EXERCISE OBJECTIVE
All that is needed is the line containing "Select Xpeng in the 2021 rank 7 row" and the lines after it to the end of the material, written out exactly, pictures left aside.

DATA TO USE
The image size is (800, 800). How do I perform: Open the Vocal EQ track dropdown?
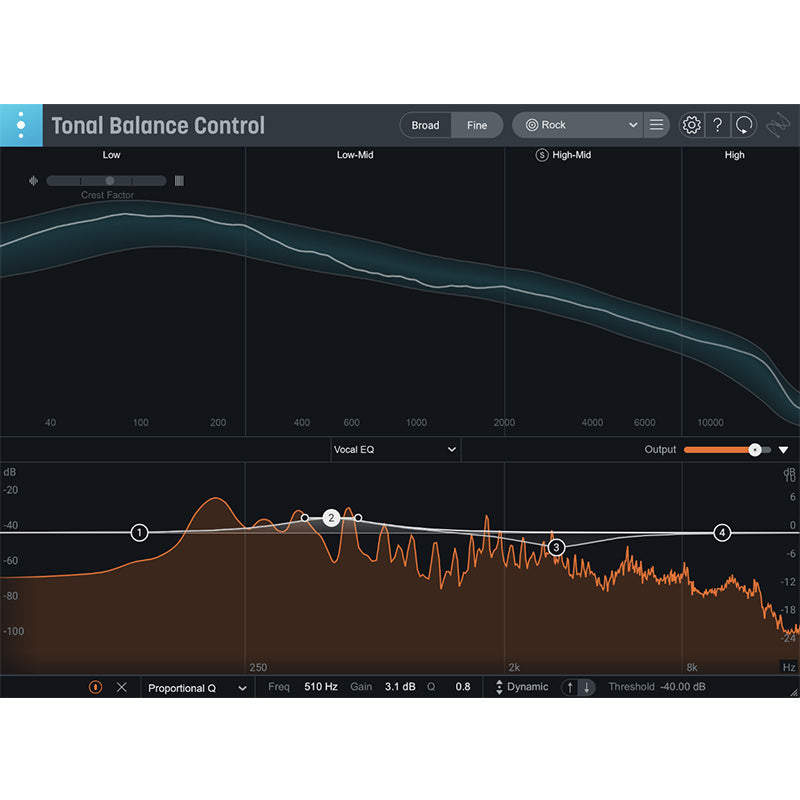[x=395, y=450]
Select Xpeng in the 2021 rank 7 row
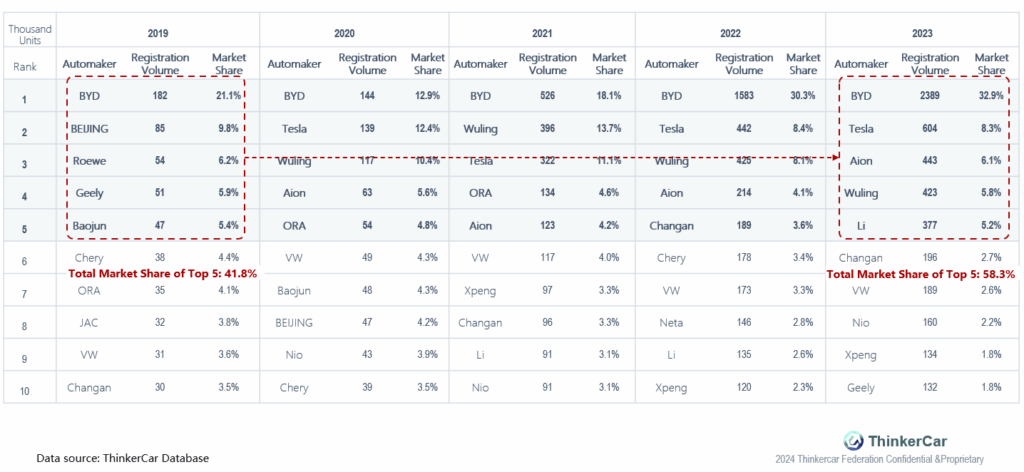 click(480, 291)
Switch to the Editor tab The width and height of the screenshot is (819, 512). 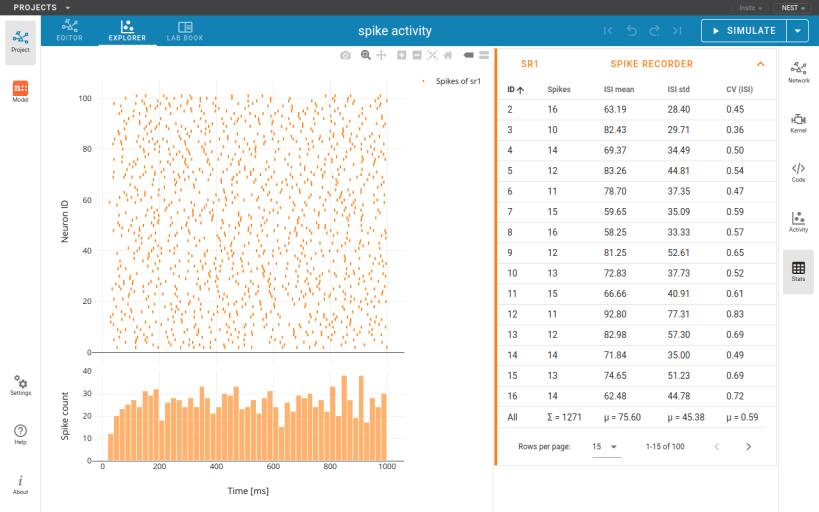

ANSWER BOX
Select Xpeng in the 2021 rank 7 row
 click(480, 291)
Switch to the Editor tab The width and height of the screenshot is (819, 512). 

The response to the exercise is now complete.